【01Blog】なぜ大企業主導のインキュベーションがうまくいかないか?

2014.09.16

大企業とスタートアップが直接分かりあう事に無理がある 私はスタートアップ系の業界に来て大企業の頃と異なって日本型の価値観が通用しない場面に色々遭遇します。価値観の前に、新しい市場のつくりかたの三宅先生がおっしゃっているように、 大企業が偉く、中小・スタートアップは下請けと思っている という考え方が日本にはあると思います。そんなつもりは無い。と大企業の方は思うかも知れませんし、実際にそんなつもりではないのでしょうが、これは刷り込まれているもので、意識なしに出てくるものです。何度もそのようなケースを目にしています。逆に大企業といえども経営者は理解が有ります。同じような境遇だからでしょう。中国や韓国、たまに米国で会社の大きさに関係なく、CEOが来ればCEOが会う傾向があるのはこのようなことも反映しているのかも知れません。なので、経営者はある程度理解できるかも知れませんし、本当の意味で応援してくれるかもしれません。 人は分かり合えない 後はいくつかの価値観で「人と人は分かり合える」ということがあると思います。グローバルで言いますと、そのような考え方をするのは日本に特徴的で、海外では「人と人は分かり合えない」という方がグローバル・スタンダードでしょう(地政学・奥山先生)。

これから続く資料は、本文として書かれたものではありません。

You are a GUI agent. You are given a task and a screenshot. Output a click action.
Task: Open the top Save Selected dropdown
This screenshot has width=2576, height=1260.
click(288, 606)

人にもよりますが、自分たちは相手の事が最終的には分かり合えると大企業の方が考える傾向があると思います。人は経験したことした理解できません。何度聞いても結局経験しないとわからないので、分かり合えないという前提に立った時にどうなるか?ですね。少し異なりますが、分からないという前提でコミュニケーション役を置くのは米国で良く見られる例です。 日系同士でご結婚された方は同じ日本人なのにこうも考え方が違うか・・と思い、相当の年月が(少なくとも数年単位ではない場合の方が多い)経ってからやっと分かるようになってきたという人も多いのでは?同じようなものだと思うのです。 大企業とスタートアップだと当然大企業の方が強いですから、大企業側の論理が優先される傾向があります。社内承認システムが、稟議が、あの取締役が、などなど。これを相手(スタートアップ側)に理解してもらうという事自体が無理な話で、最終的な決別になる可能性が高い。問題は大企業側には特に悪いことをしている意識はなく、もしろスタートアップの事を考えていたりもするので、まさに熟年離婚のように、え?なぜだ? となり、決裂するのです。不格好経営で南部さんのこの事を投資に絡めて書かれてますね。 傍から第三者の目である程度の経験者が見ればそりゃそうだと思いますが、当人同士はわからないのが現実でしょう。 大企業の場合は内向きな話が多いんです。例えば、プレスリリースを打つのは社員鼓舞だったりします。しかし、それを社外の人間を使って実施する時は相手側へのIncentive設計がちゃんとされているかどうか?が重要になりますが悲しいかな、一部の(良い意味で愛社精神に囚われない)大企業内志士を除けばそのように考える人は程度の差こそあれ稀です。 この世の中にはできないこともあるということを今一度認識する方が良いと思います。